4. Cleaning Up Our Majors

As we see, Python returns a tuple for each case holding a student’s major as a Python string. We'll first extract this first (and only) element from each tuple by succeeding it with [0] as shown below.
Note that each major is right padded with spaces up to a total length of 20. This is because its variable format in SPSS is A20. In Python, we'll remove these spaces with strip().

*Get Python string values from tuples and strip off spaces.

begin program python3.
import spssdata
for case in spssdata.Spssdata('smajor'):
print(case[0].strip())
end program.

5. Unduplicating Our Majors

At this point, Python retrieves all majors in a good, clean way. But since we only need the create one Excel file for each distinct major, we need to unduplicate these. We'll first create an empty Python list object. We'll then add each major to this list only if it's not yet in there.

*Create Python list holding all distinct values in smajor.

begin program python3.
import spssdata
majors = []
for case in spssdata.Spssdata('smajor'):
    major = case[0].strip()
    if major not in majors:
        majors.append(major)
print(majors)
end program.

Result

6. Create and Inspect SPSS Syntax

Our Python list of distinct majors looks great! If you're very paranoid, run FREQUENCIES SMAJOR. in SPSS to confirm that these really are the majors in our data. Now that we have this in place, we won't recreate it but proceed with the second step.
The syntax below first creates an empty Python string. Next, we'll loop over distinct majors and concatenate some SPSS syntax to it that we created earlier from the menu. In this syntax, we added %s which we use for a Python text replacement. The result is a substantial block of SPSS syntax which we'll first inspect.

*Create SPSS SAVE TRANSLATE command for each value in majors.

begin program python3.
spssSyntax = ''
for major in majors:
spssSyntax += '''
TEMPORARY.
SELECT IF (smajor = '%s').
SAVE TRANSLATE OUTFILE='D:\data\course_evaluation_%s.xlsx'
/TYPE=XLS
/VERSION=12
/FIELDNAMES
/CELLS=LABELS
/REPLACE.
'''%(major,major.lower())
print(spssSyntax)
end program.

Result

SPSS Python Save Translate Commands In Output

7. Run Our Syntax

Since our syntax looks fine, we'll run it with spss.Submit. In order to use this, we still need to import the spss module because we hadn't done so thus far.

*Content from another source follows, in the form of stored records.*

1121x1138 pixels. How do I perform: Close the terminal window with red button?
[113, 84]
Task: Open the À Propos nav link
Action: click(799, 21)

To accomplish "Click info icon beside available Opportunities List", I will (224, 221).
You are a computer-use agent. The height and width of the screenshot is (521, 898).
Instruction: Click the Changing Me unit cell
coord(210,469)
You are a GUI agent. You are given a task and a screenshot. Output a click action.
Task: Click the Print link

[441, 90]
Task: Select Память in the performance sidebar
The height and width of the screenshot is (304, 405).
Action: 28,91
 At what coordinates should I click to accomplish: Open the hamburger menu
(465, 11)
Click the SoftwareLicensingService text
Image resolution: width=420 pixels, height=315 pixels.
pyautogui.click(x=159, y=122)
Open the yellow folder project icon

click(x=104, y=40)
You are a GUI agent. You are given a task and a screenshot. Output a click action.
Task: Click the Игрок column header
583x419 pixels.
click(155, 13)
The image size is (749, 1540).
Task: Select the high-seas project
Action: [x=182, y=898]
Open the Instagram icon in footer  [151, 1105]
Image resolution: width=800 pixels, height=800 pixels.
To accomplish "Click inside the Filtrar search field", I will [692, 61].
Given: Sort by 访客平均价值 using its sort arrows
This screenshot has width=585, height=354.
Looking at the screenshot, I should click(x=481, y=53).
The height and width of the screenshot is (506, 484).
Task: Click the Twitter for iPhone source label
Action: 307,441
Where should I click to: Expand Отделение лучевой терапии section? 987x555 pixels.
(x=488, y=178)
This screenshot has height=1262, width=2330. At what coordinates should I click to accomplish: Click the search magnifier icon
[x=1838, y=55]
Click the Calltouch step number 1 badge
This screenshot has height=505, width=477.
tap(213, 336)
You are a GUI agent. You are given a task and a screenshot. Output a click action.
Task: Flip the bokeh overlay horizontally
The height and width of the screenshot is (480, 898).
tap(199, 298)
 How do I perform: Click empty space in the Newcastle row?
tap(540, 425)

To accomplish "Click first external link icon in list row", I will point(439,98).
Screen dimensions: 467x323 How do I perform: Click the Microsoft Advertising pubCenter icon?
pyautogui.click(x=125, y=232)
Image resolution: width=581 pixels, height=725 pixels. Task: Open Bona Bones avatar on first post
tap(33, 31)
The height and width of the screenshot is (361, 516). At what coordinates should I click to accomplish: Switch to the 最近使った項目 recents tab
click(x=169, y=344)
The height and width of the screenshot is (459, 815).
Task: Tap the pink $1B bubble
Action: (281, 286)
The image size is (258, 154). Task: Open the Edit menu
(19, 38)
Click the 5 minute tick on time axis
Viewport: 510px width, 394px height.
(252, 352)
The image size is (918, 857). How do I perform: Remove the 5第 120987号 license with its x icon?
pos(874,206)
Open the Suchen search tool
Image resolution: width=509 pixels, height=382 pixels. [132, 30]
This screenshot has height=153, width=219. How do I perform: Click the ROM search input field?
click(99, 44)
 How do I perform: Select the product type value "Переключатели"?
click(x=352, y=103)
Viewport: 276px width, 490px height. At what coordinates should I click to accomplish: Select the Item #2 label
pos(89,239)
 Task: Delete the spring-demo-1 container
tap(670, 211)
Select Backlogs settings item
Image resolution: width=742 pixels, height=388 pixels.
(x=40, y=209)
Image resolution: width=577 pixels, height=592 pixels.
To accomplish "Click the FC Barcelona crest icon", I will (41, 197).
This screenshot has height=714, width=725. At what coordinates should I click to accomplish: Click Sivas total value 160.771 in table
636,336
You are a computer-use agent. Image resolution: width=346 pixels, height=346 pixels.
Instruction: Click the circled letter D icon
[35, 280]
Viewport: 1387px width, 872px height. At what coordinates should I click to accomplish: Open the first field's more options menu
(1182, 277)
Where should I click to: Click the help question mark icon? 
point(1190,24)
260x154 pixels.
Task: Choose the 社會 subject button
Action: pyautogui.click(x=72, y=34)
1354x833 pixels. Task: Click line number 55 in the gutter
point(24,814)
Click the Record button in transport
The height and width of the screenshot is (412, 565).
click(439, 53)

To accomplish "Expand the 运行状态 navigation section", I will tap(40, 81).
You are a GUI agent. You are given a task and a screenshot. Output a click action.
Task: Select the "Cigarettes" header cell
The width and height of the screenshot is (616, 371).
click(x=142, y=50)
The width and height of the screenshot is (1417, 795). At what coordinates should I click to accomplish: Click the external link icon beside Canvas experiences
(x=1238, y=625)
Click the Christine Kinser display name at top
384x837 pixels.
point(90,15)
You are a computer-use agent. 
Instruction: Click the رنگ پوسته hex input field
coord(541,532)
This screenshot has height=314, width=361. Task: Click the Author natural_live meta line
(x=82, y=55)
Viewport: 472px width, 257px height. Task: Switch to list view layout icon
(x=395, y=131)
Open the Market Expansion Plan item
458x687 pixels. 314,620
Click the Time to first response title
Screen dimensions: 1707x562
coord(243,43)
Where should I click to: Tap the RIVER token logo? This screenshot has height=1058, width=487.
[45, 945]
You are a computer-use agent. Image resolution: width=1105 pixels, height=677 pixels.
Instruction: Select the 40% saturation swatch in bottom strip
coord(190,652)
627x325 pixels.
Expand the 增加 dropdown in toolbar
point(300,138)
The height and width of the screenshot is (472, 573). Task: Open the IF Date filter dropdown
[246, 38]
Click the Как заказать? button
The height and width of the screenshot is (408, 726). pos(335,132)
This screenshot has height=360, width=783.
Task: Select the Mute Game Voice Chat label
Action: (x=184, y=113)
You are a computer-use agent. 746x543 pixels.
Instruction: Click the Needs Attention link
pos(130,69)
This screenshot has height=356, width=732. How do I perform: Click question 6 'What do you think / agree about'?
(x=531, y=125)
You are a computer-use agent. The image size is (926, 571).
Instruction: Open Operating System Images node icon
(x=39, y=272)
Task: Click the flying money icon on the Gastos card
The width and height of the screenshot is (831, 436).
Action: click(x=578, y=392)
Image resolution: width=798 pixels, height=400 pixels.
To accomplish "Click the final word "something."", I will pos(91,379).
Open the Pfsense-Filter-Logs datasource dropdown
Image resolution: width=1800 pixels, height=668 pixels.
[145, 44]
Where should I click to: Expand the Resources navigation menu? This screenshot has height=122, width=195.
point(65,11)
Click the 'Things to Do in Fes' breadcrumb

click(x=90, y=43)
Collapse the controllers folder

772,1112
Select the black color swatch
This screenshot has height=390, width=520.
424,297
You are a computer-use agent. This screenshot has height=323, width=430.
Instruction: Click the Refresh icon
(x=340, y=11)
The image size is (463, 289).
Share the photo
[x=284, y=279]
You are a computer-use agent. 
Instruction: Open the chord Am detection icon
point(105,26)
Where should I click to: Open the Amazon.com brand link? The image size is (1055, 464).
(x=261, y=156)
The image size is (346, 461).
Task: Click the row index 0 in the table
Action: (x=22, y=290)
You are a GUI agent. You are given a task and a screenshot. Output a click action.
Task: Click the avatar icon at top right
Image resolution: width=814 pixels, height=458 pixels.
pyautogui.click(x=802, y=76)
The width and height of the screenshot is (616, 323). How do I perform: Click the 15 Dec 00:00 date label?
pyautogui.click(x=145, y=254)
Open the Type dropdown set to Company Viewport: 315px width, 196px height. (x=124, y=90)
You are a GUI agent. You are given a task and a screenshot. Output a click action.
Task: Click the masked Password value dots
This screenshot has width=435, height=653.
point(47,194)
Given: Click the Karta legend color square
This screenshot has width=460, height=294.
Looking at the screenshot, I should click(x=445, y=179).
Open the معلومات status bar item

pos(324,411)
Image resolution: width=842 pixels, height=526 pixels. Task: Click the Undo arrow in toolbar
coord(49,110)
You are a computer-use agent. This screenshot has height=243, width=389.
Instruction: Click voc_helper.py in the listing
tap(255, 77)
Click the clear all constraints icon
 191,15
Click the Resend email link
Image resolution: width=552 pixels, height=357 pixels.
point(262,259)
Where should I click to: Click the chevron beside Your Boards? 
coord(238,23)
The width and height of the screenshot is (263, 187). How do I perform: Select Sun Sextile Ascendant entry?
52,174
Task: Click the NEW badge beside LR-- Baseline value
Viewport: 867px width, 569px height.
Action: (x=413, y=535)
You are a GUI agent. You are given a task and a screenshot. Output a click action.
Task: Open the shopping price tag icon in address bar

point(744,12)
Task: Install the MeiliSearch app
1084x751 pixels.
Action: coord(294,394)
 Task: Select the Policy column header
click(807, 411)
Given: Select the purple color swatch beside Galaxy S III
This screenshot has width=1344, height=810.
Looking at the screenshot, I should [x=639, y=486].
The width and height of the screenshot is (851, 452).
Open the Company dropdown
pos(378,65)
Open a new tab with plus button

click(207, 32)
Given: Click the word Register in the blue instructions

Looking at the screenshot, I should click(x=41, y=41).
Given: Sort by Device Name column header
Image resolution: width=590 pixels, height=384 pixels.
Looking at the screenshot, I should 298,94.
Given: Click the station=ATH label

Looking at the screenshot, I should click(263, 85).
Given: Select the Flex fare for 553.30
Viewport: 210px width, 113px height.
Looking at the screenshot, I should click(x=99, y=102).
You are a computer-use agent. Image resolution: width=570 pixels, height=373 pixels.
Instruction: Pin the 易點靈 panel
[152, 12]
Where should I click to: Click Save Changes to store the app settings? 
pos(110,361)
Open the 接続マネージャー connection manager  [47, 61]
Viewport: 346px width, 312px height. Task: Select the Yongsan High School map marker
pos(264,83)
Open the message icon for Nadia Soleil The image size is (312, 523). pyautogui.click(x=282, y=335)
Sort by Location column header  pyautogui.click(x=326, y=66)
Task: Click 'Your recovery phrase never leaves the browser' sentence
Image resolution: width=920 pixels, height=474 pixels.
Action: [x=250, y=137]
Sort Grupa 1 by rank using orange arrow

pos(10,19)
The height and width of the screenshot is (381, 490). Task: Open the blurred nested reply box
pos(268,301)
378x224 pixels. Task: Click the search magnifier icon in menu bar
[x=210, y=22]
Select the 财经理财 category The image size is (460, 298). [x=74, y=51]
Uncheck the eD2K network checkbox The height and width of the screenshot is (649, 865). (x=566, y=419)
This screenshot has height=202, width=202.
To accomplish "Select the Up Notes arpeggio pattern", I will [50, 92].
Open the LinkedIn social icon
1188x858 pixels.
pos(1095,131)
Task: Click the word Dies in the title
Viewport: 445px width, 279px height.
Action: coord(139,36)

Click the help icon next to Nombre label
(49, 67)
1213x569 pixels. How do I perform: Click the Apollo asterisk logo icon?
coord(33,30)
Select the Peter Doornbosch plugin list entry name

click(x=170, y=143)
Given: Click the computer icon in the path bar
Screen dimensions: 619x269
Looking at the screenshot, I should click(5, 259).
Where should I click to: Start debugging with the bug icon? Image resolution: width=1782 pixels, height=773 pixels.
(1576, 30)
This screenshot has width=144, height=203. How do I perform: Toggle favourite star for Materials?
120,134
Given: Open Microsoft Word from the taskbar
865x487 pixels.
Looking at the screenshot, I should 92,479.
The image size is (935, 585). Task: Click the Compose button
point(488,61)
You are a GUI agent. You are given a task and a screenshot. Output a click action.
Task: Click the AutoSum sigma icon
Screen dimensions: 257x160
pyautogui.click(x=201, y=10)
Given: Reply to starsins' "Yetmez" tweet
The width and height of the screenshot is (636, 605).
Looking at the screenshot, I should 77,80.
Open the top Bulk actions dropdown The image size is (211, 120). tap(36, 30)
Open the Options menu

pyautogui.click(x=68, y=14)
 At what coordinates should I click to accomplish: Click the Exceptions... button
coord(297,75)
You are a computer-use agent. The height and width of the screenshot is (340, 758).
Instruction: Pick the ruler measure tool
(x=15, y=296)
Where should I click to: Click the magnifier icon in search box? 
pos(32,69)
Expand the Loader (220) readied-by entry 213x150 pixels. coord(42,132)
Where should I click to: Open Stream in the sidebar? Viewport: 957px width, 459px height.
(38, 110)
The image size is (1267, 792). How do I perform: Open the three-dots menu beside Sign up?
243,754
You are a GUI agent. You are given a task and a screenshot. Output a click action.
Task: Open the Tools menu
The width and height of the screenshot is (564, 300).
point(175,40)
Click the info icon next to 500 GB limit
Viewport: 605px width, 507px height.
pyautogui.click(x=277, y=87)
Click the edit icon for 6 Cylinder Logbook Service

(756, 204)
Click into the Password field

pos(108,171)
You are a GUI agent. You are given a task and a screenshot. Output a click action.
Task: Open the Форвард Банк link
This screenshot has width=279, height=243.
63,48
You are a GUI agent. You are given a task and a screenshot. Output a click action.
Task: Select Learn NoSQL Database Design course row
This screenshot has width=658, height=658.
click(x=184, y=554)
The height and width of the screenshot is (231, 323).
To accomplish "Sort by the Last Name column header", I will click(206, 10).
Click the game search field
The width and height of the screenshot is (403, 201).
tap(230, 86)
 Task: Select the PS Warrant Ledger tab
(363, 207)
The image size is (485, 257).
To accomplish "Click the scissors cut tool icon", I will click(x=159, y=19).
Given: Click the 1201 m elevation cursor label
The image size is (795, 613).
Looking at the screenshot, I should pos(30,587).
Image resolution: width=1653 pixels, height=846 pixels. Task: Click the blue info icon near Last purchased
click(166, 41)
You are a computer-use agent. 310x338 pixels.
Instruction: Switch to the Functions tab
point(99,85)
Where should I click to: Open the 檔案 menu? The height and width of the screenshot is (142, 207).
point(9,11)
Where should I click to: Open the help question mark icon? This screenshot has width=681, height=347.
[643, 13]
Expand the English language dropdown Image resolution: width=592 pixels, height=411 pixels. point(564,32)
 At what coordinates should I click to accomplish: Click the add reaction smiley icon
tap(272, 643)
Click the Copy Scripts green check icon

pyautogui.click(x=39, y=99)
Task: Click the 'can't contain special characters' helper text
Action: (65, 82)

*Run the syntax we just created and inspected.

begin program python3.
import spss
spss.Submit(spssSyntax)
end program.

Result

Final Notes

In short, Python can very easily look up data values with spssdata.Spssdata(). Restrict it to a single variable by specifying its name in the parentheses. Leaving the parentheses empty looks up the data values of all variables. Once we have our data values in Python, we can insert them into SPSS syntax or do a ton of other stuff with them.

Thanks for reading!

Tell us what you think!

THIS TUTORIAL HAS 34 COMMENTS:

By Raina on August 29th, 2014

Hello! This syntax does not exactly work for an spss *.sav file that I am trying to use it on. I have modified the code minimally:

begin program python.
import spss,spssdata
allSchools = set([school[0].strip() for school in spssdata.Spssdata('AGENCYNAME').fetchall()])
for school in allSchools:
spss.Submit('''
temporary.
select if AGENCYNAME = '%(school)s'.
save translate outfile = 'Data_%(school)s.xlsx'
/type = xlsx
/version = 12
/fieldnames.'''%locals())
end program.

What should result is 21 different *.xlsx files for each of the 21 unique names for my grouping variable (AGENCYNAME) in my original file, but only 13 *.xlsx files are actually created. The original file only has 567
By Raina on August 29th, 2014

(Continued from previous comment...)The original file only has 567 cases, so it should not be a problem there.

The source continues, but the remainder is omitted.